• TEXT EXTRACT:

------------------------------------

Generally, computers and statistical programs (vs. a chalkboard and abacus) are used to do answer questions of reliability and validity.
- In this class, we will use SPSS (Statistics Package for the Social Sciences)
- We’ll use the term variable a lot of the time to refer to the items or the scales that we enter into SPSS
- A data set consists of a file where a case (person who took the test) is in each row and a variable (item score or scale score) is in each column.
Intro to SPSS Statistical Analysis
(also refer to the SPSS Help Menu – it has a lot of information)
- How to do stuff in SPSS
- Opening files:
- Open the SPSS program
(your TA will help you find it)
- A menu might come up – click “Cancel” and you will see a blank data set.
- On the File menu you will see ‘Open’ so that you can open SPSS files you are given. If you go to ‘Open’ then you will be asked to go to where the file you’d like to open is (e.g. your floppy disk, your Public AFS space, etc.)
Once you either open an SPSS data file, or you type information into an SPSS data set, you can go to ‘Save’ under the File menu to save your data to disk:
- SAVE OFTEN AS YOU’RE WORKING, AND ALWAYS BEFORE YOU CLOSE THE PROGRAM.
- Go to the File menu; choose ‘save’
- Choose where you’d like to save your file (e.g., your floppy disk, your AFS public drive). Make sure you save in the right directory.
- ALWAYS SAVE YOUR DATA FILE. SAVE TWO (2) COPIES OF YOUR DATA (AND YOUR HOMEWORK AND ANY OTHER COMPUTER WORK) IN CASE ONE GETS LOST OR CORRUPTED (SEE SYLLABUS).
Notice there’s a lot of bold print here – because saving and backing up your work is very very important!
- Creating variables and entering data directly into an SPSS data file:
- Open SPSS and click cancel if you get a window prompting you to open a file.
- You will now see a data sheet with a series of empty columns and rows.
- On the first row, list the names of your variables.
- For example, the first variable might be ID (a code number designating each participant).
- Look at the bottom of the window and you will see a tab called “Variable View.” Click on this tab to enter the name of a variable. In Row 1 under “Name” you could type “PID” and that would be the name of the first variable (don’t type the quotation marks, just type what is in quotes). Then in Row 2 under “Name” you could type “e1” which is an item measuring Extraversion, and it is item #1 on the IPIP. Notice it automatically tells you the data are “Numeric” – you could change this but there is no need (your data are numeric).
- After naming your variables, click on “Data View” and proceed to enter data into the data sheet, one row for each subject. For practice you will only enter your own data.
SPSS Practice with Your Own Data
For Homework 1…
Go to Variable View and create your Variable Names
- First variable is "PID" –the last five digits of your PID number
- Second variable is the first item on the IPIP, which is a Extraversion item, so type "e1" into the second row.
- Third variable is the second item on the IPIP, which is an Agreeableness item, so let's call it "a2"
- Fourth variable is the third IPIP item, which is a Conscientiousness item, so we'll call it "c3"
- Fifth variable is an Neuroticism item, "n4"
- Sixth variable is an Openness item, "o5"

------------------------------------

• MATERIAL PROVIDED:
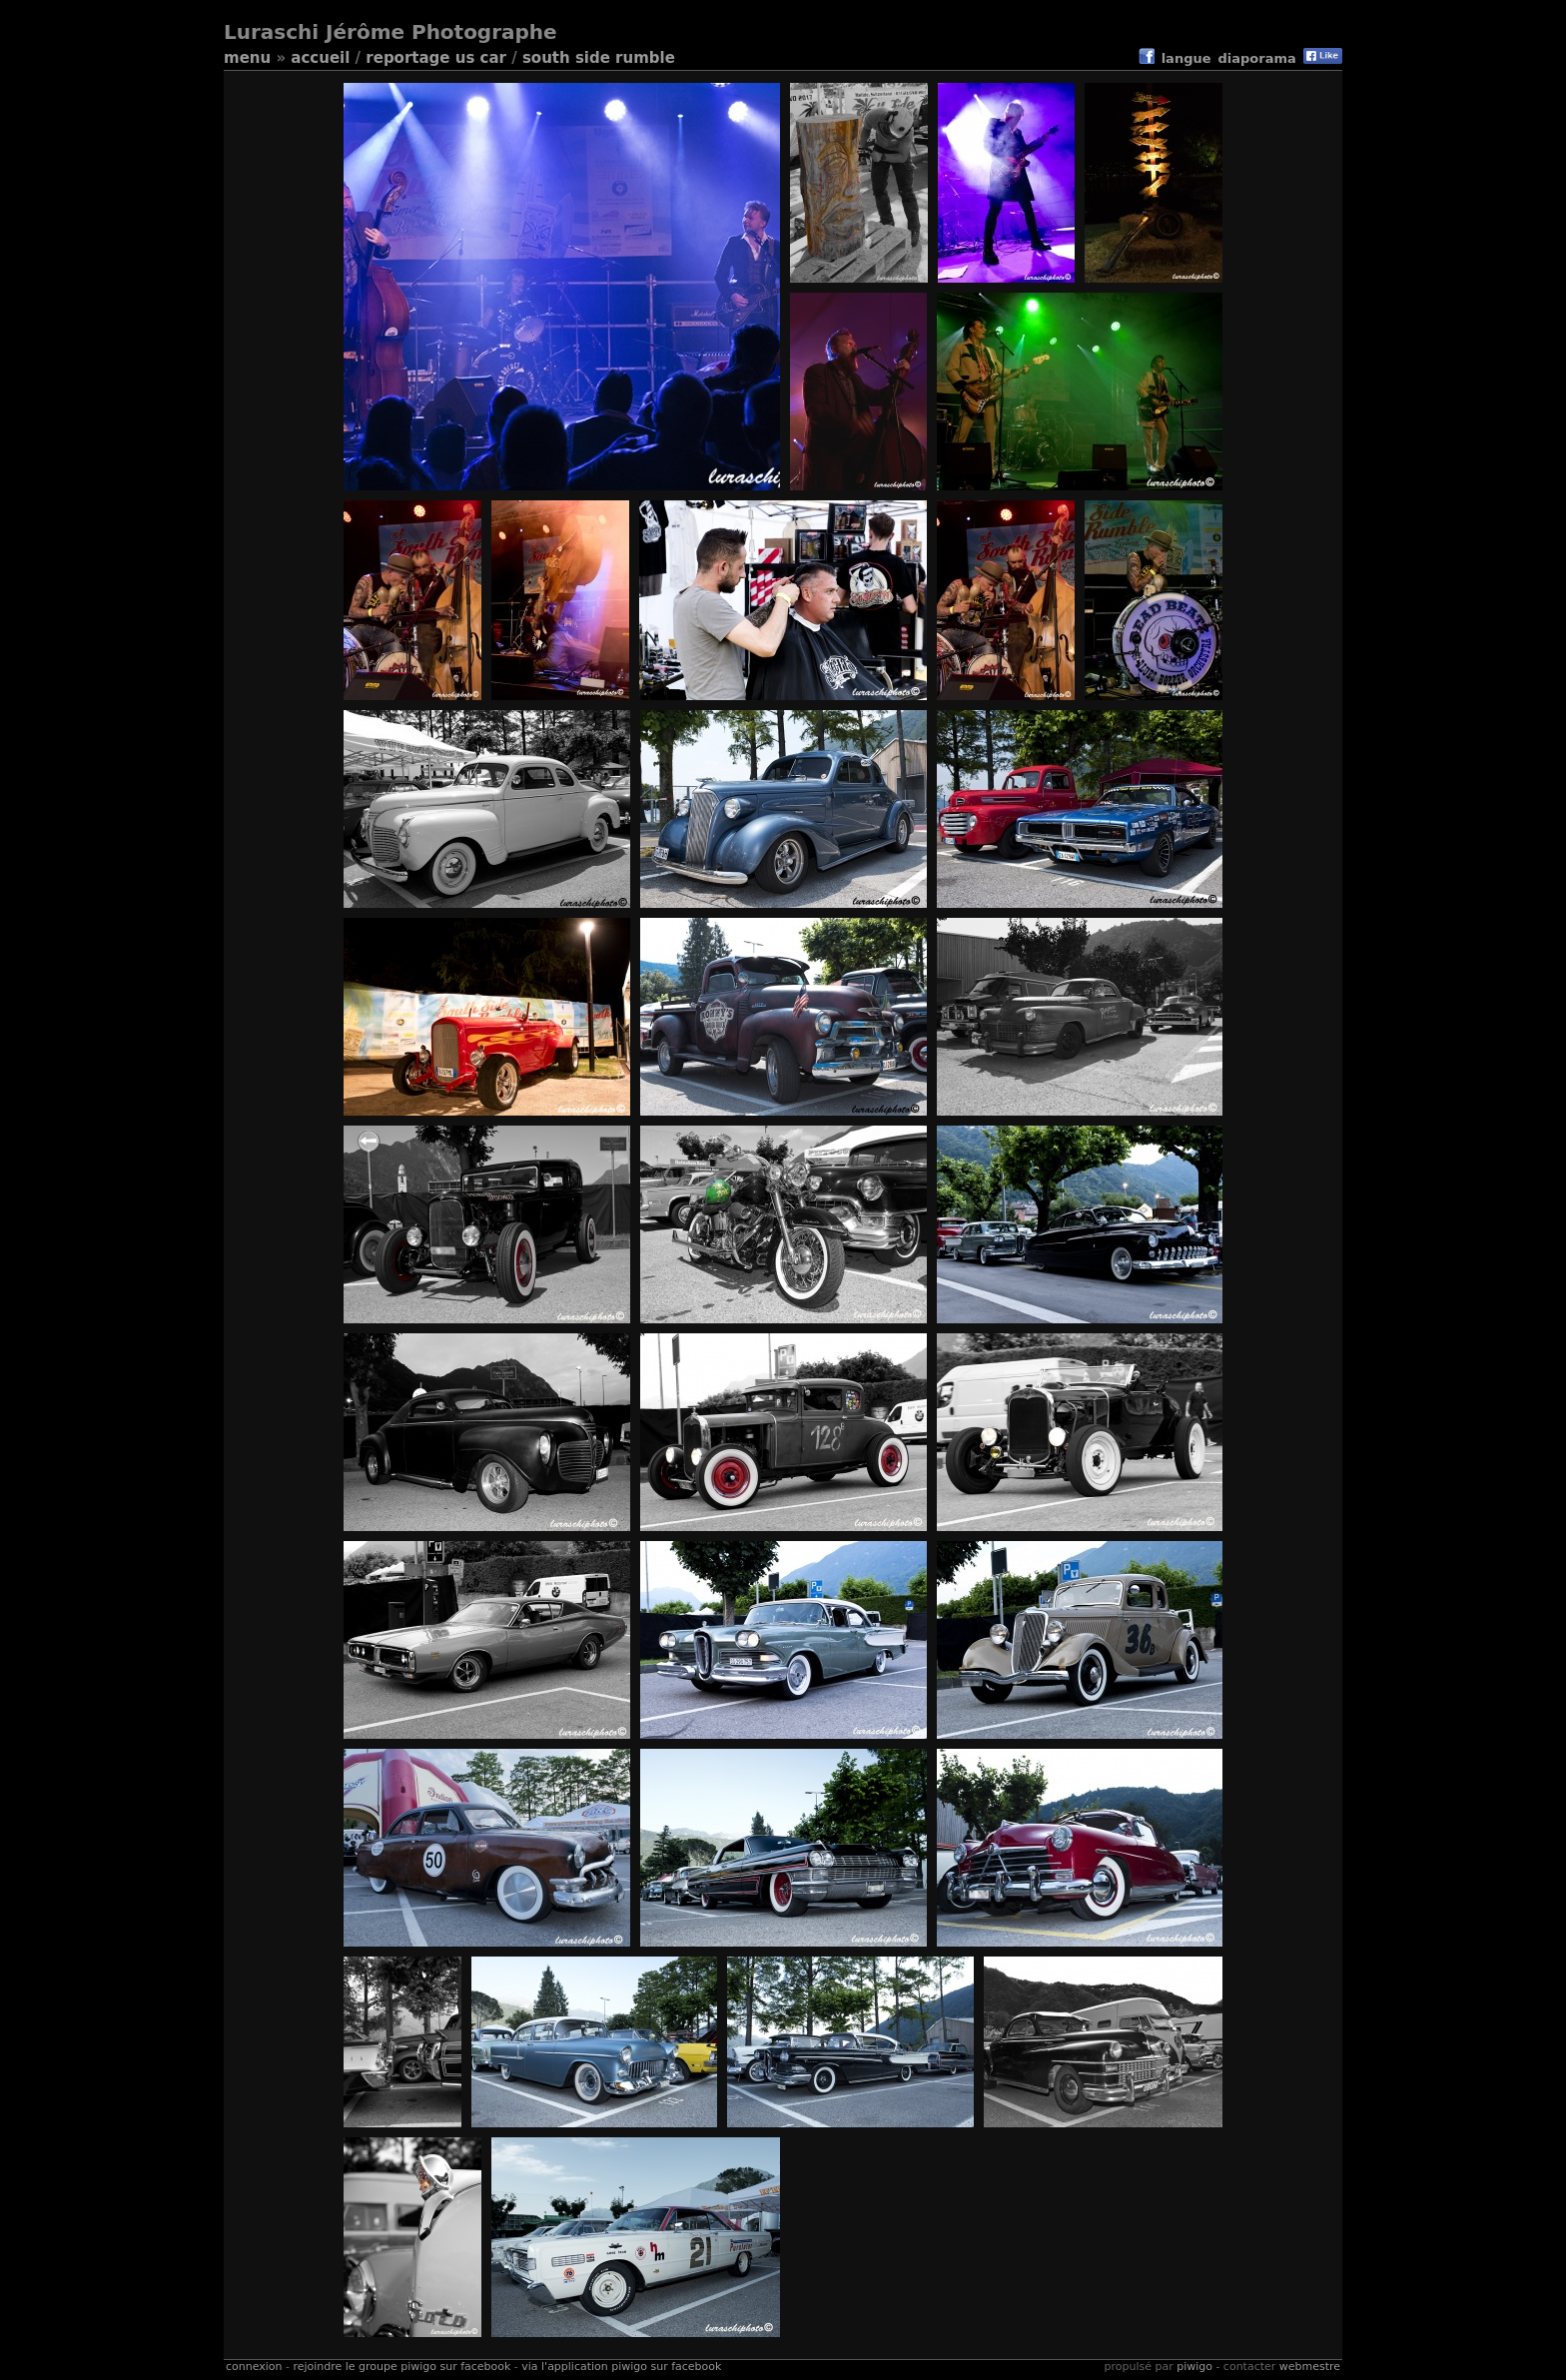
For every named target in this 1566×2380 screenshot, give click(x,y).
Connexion (254, 2366)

------------------------------------

• COMPLETE THE FOLLOWING:
1: Answer these from the SPSS handout:
(a) What occupies each row of a data set?
(b) How many copies of the data should be saved?
(c) What variable name is assigned to the third IPIP item?
2: Write a continuation of the SPSS handout that starts after its last line.
The listing is separate material, unrelated to the SPSS handout.

• THE ANSWERS:
1:
(a) A case, meaning a person who took the test.
(b) Two copies.
(c) "c3"

2:
- Seventh variable is another Extraversion item, so let’s call it “e6”
- Eight variable is another Agreeableness item, so let’s call it “a7”
- …and so on through “o50” (stop at the 50th item)
The pattern should be somewhat clear - the items go in order of the scales – E, A, C, N, and O – so every fifth item belongs to the same scale (e.g. the sixth IPIP item is another Extraversion item, the seventh IPIP item is another Agreeableness item, etc.)
EnterONLY THE FIRST 50 IPIP items for your test.
After the first 50 items of your own data are entered, you will create your score for the Conscientiousness scale. But before you do that you'll need to reverse score some of the conscientious items. So…
Reverse scoring in SPSS
- Recall that reverse scoring negative items is "reversing" the item's scores (e.g. 1s become 5s, 2s become 4s, and 3s stay the same)
- For example e6 (second Extraversion item on the test) is a negatively-worded item. To create a reverse-score variable for it, go to the menus at the top and click on “Transform” and then “Compute”.
- There is a blank for “Target Variable” – this is the name of your reverse-scored item. Let’s call it “e6_re” (6th item, Extraversion scale, reverse scored) so enter that in the blank.
- Now after the equals sign, type “6 – e6” (don’t type the quotes). What you are doing is taking six minus your score for e6. Do you see how this is reverse scoring? If you said “5” to e6, then what will e6_re be? If you said “1” to e6, then what will e6_re be? What is you said 3?
- You are only reverse-scoring your scores, which is one row of scores, but if you were working with a larger data set, what you just did would reverse-score the item for everyone in your data set (all N rows of scores for the N people in class).
- This was an example for one Extraversion item; you will now do this for all the Conscientiousness items that need to be reversed. (e.g., item c8, c18, c28, c38 and c48). Remember you are only working with the first 50 items of the IPIP that you entered. So, there are only 10 Conscientiousness items, and 5 of those need to be reversed. When you get the data file for everyone, however, that will be based on all 100 IPIP items, where there are 20 Conscientiousness items and 10 are reversed to create the Conscientiousness scale score.
After all the items are entered and reverse scored, you can compute a scale in SPSS
- Use the Transform/Compute menu options that you used to reverse score the Conscientiousness items. Name the Target Variable “consc” to be the Conscientiousness scale score.
- Now you are going to add up the items that make up the Conscientiousness scale –except, for items that were reverse scored, make sure you use the new variables labeled with “_re” suffix and don’t use the original variable (remember, the original variables was in a direction opposite to the other items on the scale – which is why you reverse-coded in the first place!).
- So you’ve labeled the “Target Variable” as “consc.” Now for “Numeric expression” you want to have “c3 + c8_re + c13 + c18_re + c23…” and so on out to c48. You can just type this in the window on the right, or you can do this all by clicking: click the relevant item label in the bottom left column, then click the arrow that points to the right so the name jumps into the “Numeric Expression window”, then click the plus sign and a plus should show up in the window, and keep repeating this process until all the Conscientiousness items have been added together.
- Press “OK” and the scale score will be computed. The variable shows up as the last column of the file. Save this file.
Homework 1
due at the BEGINNING of your next lab
(no late assignments accepted)
- Fill out your scantrons (done in class)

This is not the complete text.